━━ TRECHO DO TEXTO

“Easy Rider”, conhecida obra de contracultura e rebeldia, pode ser facilmente considerado o filme de motoqueiro quintessencial. Sendo um dos longas mais marcantes das carreiras de Peter Fonda e de Dennis Hopper, o filme não só deu um impulso importante para o movimento New Hollywood, como também estabeleceu ainda mais o sentimento de liberdade que a marca Harley-Davidson tanto usa como lema de sua marca. A espinha dorsal da obra teve origem quando Peter Fonda viu uma foto sua em um trabalho anterior e decidiu fazer um faroeste moderno sobre dois motoqueiros cruzando o país, essencialmente do que “Easy Rider” se trata.
O longa conta a história de dois motociclistas que, após ganharem uma boa quantia em dinheiro, decidem cruzar o país até Nova Orleans, onde está acontecendo o carnaval da cidade, o Mardi Gras. Basicamente é isso, sem firulas, encheção de linguiça e muito menos alguma reviravolta absurda de enredo, com exceção de uma cena em especial. Definitivamente o que se destaca nesse longa é a vibração que ele passa, caracterizando-o como um dos filmes mais tranquilos que já assisti, um verdadeiro “feel good movie”. Assim como os atores principais, que também dirigiram e produziram o longa, toda a obra está ligada à experiência: a viagem está para eles, assim como o filme está para nós espectadores. Como mencionado, as origens dessa jornada estão diretamente ligadas aos faroestes e, querendo ou não, o filme é muito semelhante aos trabalhos desse gênero. Tanto que até hoje é reconhecida a ligação entre caubóis do Velho Oeste e os motociclistas da atualidade.

━━━━

TAREFAS PROPOSTAS:
[a] Segundo o texto sobre “Easy Rider”, até qual cidade os dois motociclistas decidem viajar?
[b] Liste tudo o que, de acordo com o texto sobre “Easy Rider”, o enredo do filme não tem.
[c] Prossiga com o texto sobre “Easy Rider” a partir da última frase apresentada.
A listagem não é necessária para realizar nenhuma das tarefas.

━━ ENTRADAS

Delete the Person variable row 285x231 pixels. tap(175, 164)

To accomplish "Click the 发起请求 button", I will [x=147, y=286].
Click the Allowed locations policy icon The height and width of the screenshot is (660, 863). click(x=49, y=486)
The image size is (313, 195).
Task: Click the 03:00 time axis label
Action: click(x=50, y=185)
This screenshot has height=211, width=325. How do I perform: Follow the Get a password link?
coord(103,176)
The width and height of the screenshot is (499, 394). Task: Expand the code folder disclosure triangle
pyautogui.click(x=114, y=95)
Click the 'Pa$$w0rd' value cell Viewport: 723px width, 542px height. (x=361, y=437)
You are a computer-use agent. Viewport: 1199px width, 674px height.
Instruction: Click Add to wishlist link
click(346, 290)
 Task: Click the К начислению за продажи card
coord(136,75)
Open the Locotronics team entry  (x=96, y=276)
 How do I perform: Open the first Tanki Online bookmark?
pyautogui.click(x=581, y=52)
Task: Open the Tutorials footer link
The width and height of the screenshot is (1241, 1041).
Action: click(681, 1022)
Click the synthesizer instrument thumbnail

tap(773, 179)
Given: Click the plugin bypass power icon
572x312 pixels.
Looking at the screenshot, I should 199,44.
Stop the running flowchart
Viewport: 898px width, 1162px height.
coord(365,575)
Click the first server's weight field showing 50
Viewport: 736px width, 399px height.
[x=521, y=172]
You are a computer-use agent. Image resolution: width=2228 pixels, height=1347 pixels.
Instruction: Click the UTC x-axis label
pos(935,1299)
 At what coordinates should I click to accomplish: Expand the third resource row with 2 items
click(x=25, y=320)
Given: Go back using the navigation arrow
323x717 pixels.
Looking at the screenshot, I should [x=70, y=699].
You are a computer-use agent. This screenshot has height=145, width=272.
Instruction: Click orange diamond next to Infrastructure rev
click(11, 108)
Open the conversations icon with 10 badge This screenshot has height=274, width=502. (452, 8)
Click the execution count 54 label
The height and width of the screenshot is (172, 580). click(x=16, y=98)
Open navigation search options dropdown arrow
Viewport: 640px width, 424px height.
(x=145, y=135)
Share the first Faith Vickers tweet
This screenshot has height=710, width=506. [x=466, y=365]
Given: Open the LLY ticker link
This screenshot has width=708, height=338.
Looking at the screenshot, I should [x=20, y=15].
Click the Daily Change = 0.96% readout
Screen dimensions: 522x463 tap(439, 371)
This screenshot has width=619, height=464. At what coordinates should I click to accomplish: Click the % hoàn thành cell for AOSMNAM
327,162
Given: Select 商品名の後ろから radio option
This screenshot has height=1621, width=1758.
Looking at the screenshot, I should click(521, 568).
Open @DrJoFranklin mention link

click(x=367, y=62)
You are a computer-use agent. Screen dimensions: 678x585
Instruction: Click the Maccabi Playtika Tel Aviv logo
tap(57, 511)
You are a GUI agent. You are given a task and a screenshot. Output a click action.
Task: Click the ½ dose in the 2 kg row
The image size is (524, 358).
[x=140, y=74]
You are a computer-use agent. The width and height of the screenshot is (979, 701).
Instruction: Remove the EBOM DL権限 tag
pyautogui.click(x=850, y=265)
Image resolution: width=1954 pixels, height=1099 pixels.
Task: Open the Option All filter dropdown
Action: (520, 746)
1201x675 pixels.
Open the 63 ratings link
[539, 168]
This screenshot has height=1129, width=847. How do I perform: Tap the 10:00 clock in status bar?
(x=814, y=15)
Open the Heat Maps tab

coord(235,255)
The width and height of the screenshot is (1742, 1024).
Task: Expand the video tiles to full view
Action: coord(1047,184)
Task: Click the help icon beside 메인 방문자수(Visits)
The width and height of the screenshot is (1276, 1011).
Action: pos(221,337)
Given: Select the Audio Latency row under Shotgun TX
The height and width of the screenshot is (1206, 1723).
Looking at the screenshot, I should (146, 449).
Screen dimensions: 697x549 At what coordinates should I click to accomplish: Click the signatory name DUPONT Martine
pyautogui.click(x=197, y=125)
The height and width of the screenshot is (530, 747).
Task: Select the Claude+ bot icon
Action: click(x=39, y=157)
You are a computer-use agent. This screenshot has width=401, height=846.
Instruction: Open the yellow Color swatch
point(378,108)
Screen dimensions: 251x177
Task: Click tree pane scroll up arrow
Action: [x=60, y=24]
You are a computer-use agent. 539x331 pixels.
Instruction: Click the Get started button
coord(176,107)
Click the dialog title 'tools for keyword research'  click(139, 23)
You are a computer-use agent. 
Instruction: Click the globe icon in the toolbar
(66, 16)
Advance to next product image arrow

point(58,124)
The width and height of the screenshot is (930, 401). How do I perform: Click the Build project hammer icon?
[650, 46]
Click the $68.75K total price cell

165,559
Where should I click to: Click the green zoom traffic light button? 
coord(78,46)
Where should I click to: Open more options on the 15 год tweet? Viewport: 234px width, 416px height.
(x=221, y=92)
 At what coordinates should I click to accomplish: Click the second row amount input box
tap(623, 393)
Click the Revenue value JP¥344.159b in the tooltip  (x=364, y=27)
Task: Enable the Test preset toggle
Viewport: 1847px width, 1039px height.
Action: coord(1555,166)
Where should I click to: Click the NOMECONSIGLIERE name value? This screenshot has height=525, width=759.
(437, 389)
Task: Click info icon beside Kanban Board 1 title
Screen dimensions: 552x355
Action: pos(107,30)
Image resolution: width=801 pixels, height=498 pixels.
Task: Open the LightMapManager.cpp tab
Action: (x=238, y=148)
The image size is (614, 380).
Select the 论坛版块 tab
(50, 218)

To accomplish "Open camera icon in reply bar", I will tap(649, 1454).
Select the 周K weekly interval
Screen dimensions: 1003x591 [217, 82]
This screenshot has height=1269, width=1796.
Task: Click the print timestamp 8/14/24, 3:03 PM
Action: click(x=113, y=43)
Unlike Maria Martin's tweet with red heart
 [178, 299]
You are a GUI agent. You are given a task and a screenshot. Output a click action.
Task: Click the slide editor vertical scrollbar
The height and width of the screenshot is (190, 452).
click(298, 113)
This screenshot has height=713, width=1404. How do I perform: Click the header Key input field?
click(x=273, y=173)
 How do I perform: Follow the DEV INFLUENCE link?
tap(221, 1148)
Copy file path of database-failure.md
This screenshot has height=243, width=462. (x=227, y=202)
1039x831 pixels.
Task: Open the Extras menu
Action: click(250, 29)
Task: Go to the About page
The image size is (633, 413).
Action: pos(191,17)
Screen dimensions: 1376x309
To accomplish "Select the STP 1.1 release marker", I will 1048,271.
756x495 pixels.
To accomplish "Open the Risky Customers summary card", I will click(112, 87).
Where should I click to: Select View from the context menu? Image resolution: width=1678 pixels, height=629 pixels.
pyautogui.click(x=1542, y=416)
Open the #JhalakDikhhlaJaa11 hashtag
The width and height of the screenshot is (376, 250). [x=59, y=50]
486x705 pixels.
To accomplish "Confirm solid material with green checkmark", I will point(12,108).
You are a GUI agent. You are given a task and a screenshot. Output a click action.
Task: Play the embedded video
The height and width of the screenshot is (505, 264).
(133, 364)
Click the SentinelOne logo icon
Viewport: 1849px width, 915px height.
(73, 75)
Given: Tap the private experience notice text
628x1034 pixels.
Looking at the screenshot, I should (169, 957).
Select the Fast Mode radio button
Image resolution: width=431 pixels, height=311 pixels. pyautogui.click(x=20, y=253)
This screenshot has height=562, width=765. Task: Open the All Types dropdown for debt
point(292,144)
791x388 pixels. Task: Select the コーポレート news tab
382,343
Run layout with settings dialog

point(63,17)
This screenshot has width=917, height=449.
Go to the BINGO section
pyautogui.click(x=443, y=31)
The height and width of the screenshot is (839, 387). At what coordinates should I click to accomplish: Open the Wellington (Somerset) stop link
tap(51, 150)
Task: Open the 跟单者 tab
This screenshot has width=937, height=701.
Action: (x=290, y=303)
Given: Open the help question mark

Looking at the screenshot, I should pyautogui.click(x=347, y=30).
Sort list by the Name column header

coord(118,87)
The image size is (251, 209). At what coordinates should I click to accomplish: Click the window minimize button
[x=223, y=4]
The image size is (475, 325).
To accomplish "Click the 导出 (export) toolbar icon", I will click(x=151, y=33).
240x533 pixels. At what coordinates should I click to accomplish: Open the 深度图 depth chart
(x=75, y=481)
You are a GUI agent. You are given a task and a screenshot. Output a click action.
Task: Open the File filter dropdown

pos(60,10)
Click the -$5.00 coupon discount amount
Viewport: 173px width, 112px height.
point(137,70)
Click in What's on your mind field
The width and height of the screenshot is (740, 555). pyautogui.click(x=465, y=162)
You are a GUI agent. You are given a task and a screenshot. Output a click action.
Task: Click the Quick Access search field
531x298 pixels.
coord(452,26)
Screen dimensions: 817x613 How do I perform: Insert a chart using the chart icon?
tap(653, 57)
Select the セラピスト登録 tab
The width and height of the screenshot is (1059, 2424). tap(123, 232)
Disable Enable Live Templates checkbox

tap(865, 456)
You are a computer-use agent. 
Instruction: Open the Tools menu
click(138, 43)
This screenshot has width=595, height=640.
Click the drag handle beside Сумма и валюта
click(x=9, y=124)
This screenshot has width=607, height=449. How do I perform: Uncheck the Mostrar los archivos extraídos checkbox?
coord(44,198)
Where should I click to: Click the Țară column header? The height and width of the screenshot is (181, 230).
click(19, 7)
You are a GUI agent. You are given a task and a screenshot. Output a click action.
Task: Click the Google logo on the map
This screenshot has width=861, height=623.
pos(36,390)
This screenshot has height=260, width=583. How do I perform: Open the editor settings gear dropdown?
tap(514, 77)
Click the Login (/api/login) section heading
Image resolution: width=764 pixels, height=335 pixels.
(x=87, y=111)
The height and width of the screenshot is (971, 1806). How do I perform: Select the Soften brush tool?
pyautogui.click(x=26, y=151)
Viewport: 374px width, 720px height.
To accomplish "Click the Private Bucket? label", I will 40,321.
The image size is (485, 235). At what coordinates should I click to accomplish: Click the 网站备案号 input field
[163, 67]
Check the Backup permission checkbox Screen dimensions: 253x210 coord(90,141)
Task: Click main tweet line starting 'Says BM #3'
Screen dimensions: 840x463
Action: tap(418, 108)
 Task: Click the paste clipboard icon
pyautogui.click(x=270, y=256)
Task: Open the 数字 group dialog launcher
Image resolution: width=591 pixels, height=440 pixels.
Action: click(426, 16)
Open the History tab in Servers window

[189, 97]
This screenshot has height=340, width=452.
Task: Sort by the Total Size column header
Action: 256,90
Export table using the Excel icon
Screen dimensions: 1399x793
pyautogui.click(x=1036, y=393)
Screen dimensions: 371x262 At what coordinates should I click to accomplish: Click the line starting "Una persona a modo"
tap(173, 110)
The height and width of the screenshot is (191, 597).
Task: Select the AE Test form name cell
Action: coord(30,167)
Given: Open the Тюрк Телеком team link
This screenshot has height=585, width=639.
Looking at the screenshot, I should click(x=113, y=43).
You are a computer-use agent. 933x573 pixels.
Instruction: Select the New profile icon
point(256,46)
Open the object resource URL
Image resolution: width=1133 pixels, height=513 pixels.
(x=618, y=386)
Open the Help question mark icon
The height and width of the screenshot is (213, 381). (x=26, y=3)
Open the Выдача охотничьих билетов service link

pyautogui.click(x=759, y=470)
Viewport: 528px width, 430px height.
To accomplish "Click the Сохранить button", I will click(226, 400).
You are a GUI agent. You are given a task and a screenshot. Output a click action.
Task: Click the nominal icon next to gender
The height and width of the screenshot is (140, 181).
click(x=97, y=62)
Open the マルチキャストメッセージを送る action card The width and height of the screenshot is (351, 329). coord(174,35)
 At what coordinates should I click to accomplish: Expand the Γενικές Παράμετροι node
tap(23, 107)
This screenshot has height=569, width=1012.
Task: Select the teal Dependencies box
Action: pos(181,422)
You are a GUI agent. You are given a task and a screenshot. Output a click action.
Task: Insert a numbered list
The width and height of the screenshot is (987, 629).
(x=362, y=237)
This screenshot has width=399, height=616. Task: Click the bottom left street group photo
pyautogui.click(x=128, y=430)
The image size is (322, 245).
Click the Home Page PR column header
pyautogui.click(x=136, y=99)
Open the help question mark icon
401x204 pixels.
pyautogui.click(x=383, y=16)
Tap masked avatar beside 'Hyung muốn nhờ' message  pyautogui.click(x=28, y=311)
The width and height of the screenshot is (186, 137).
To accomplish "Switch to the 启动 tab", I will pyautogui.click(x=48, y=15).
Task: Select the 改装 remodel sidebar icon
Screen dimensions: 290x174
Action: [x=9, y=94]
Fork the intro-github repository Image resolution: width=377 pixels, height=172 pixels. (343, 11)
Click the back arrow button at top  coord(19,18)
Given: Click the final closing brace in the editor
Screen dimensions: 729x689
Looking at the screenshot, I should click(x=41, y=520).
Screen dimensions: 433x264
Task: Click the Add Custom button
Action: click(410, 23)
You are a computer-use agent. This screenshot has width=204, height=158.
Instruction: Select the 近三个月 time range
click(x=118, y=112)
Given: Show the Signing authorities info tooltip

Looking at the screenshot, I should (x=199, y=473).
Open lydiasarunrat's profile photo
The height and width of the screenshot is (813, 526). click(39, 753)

━━━━

RESPOSTAS POR TAREFA:
[a] Até Nova Orleans, onde está acontecendo o carnaval da cidade, o Mardi Gras.

[b] Firulas, encheção de linguiça e reviravolta absurda de enredo (com exceção de uma cena em especial).

[c]
Tudo neste filme é sobre liberdade: liberdade de escolhas, liberdade de atitudes, liberdade de destino, liberdade de expressão… Basicamente todas as cores que estão pintadas na bandeira de caubóis e motoqueiros. O conceito é bem representado pelo foco dado às paisagens desoladas e imensas que rodeiam as solitárias estradas, que servem como ambiente principal para os protagonistas. Nesse caminho, a liberdade de destino é apresentada ao espectador em contraste com a forma como a sociedade vê essa contracultura, exaltando o julgamento de seus olhos preconceituosos. A maneira como mostram isso é genial, pois o filme não só prova seu ponto através da trama como também deixa todo o ideal envolvendo a principal virtude dos protagonistas bem explicado através de suas atitudes.
Outro dos pontos fortes do longa metragem é a fantástica trilha sonora, cheia de grandiosas trilhas de rock clássico. Logo de cara fica óbvia a fonte de onde “Sons of Anarchy” bebeu ao fazer suas inúmeras montagens musicais: o clube pilotando em formação ao som de algum rock bombástico ou algum momento mais tranquilo que também tem algum rock de bom gosto ao fundo. Mais importante que serem boas, as músicas são perfeitamente casadas com as cena e as tornam muito mais impactantes. De brinde estas canções são imortalizadas pelo consequente sucesso da cena em questão e da obra toda em geral, como foi o caso de “Born to be Wild” do Steppenwolf. Artistas consagrados como Jimi Hendrix e Bob Dylan também estão presentes, este último tendo destaque por melhorar uma das cenas mais esquisitas do filme todo, que até agora não sei se entendi direito.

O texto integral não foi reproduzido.